背离现实世界,大数据毫无价值

BY CLAIMING THAT COMPUTERS WILL EVER ORGANIZE ALL OUR DATA, OR PROVIDE US WITH A FULL UNDERSTANDING OF THE FLU, OR FITNESS, OR SOCIAL CONNECTIONS, OR ANYTHING ELSE FOR THAT MATTER, THEY RADICALLY REDUCE WHAT DATA AND UNDERSTANDING MEANS.
If the big data evangelists of Silicon Valley really want to “understand the world” they need to capture both its (big) quantities and its (thick) qualities. Unfortunately, gathering the latter requires that instead of just ‘seeing the world through Google Glass’ (or in the case of Facebook, Virtual Reality) they leave the computers behind and experience the world first hand. There are two key reasons why.

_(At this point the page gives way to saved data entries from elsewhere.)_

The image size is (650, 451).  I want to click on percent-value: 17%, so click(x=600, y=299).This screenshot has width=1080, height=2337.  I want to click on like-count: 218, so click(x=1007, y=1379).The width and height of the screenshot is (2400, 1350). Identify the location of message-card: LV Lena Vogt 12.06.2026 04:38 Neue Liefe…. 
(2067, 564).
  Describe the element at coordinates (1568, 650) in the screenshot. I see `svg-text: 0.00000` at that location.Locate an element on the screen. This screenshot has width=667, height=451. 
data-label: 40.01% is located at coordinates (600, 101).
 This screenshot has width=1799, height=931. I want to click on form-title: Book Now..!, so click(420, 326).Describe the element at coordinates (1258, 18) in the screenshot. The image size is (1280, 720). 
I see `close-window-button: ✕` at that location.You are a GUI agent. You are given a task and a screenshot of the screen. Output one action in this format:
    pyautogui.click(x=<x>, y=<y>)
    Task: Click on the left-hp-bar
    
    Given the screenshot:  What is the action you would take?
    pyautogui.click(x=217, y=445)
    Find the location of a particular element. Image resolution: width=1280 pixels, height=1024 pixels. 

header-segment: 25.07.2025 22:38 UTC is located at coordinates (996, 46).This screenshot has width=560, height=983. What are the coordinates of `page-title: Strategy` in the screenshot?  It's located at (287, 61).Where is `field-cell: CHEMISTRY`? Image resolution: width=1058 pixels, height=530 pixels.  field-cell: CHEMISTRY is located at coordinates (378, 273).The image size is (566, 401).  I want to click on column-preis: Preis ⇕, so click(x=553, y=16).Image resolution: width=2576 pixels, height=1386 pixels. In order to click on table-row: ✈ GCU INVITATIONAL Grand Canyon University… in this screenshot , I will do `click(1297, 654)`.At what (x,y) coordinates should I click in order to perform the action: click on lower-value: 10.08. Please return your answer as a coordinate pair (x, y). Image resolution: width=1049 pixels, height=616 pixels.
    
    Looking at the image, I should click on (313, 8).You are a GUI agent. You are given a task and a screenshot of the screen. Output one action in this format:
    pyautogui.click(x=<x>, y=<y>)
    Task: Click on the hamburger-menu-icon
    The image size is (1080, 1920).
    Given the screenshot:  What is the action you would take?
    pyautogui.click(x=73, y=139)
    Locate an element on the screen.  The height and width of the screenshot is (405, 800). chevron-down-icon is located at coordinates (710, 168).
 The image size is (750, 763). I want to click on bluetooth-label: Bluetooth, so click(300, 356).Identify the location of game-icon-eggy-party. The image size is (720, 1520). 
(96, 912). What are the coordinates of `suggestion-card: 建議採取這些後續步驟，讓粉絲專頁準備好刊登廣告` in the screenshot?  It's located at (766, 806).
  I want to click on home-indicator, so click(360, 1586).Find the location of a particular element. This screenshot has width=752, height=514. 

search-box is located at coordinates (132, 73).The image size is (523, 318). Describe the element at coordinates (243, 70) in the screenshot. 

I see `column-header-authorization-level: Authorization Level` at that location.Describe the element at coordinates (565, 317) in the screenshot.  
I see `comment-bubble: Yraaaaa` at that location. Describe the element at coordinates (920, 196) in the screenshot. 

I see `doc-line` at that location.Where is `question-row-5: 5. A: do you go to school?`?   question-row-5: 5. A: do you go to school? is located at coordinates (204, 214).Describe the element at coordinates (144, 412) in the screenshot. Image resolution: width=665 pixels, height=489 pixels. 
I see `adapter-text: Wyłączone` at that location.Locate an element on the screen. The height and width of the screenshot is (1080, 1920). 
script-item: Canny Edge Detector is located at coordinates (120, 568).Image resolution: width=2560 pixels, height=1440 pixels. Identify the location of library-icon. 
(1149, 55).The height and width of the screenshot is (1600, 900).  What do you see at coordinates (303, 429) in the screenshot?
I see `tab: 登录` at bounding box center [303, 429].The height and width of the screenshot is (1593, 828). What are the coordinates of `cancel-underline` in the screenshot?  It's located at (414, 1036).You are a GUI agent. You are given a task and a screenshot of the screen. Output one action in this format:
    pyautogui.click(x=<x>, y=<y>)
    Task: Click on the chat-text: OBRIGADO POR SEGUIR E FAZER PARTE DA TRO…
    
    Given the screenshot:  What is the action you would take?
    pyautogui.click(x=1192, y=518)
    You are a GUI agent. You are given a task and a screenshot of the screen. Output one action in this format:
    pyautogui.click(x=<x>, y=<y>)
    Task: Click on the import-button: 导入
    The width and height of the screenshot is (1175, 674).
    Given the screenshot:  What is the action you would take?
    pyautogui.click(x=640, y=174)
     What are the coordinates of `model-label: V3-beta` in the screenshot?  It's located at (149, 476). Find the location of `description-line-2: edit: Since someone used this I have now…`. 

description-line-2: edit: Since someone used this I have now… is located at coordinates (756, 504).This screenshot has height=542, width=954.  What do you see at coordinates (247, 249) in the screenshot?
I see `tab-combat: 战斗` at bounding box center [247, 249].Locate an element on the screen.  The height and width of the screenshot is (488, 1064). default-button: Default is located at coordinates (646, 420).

To Understand People, You Need to Understand Their Context
Thin data is most useful when you have a high degree of familiarity with an area, and thus have the ability to fill in the gaps and imagine why people might have behaved or reacted like they did — when you can imagine and reconstruct the context within which the observed behavior makes sense. Without knowing the context, it is impossible to infer any kind of causality and understand why people do what they do.

This is why, in scientific experiments, researchers go to great lengths to control the context of the laboratory environment –- to create an artificial place where all influences can be accounted for. But the real world is not a lab. The only way to make sure you understand the context of an unfamiliar world is to be physically present yourself to observe, internalize, and interpret everything that is going on.

Most of ‘the World’ Is Background Knowledge We Are Not Aware of
If big data excels at measuring actions, it fails at understanding people’s background knowledge of everyday things. How do I know how much toothpaste to use on my toothbrush, or when to merge into a traffic lane, or that a wink means “this is funny” and not “I have something stuck in my eye”? These are the internalized skills, automatic behaviors, and implicit understandings that govern most of what we do. It is a background of knowledge that is invisible to ourselves as well as those around us unless they are actively looking. Yet it has tremendous impact on why individuals behave as they do. It explains how things are relevant and meaningful to us.

The human and social sciences contain a large array of methods for capturing and making sense of people, their context, and their background knowledge, and they all have one thing in common: they require that the researchers immerse themselves in the messy reality of real life.

No single tool is likely to provide a silver bullet to human understanding. Despite the many wonderful innovations developed in Silicon Valley, there are limits to what we should expect from any digital technology. The real lesson of Google Flu Trends is that it simply isn’t enough to ask how ‘big’ the data is: we also need to ask how ‘thick’ it is.

Sometimes, it is just better to be there in real life. Sometimes, we have to leave the computer behind.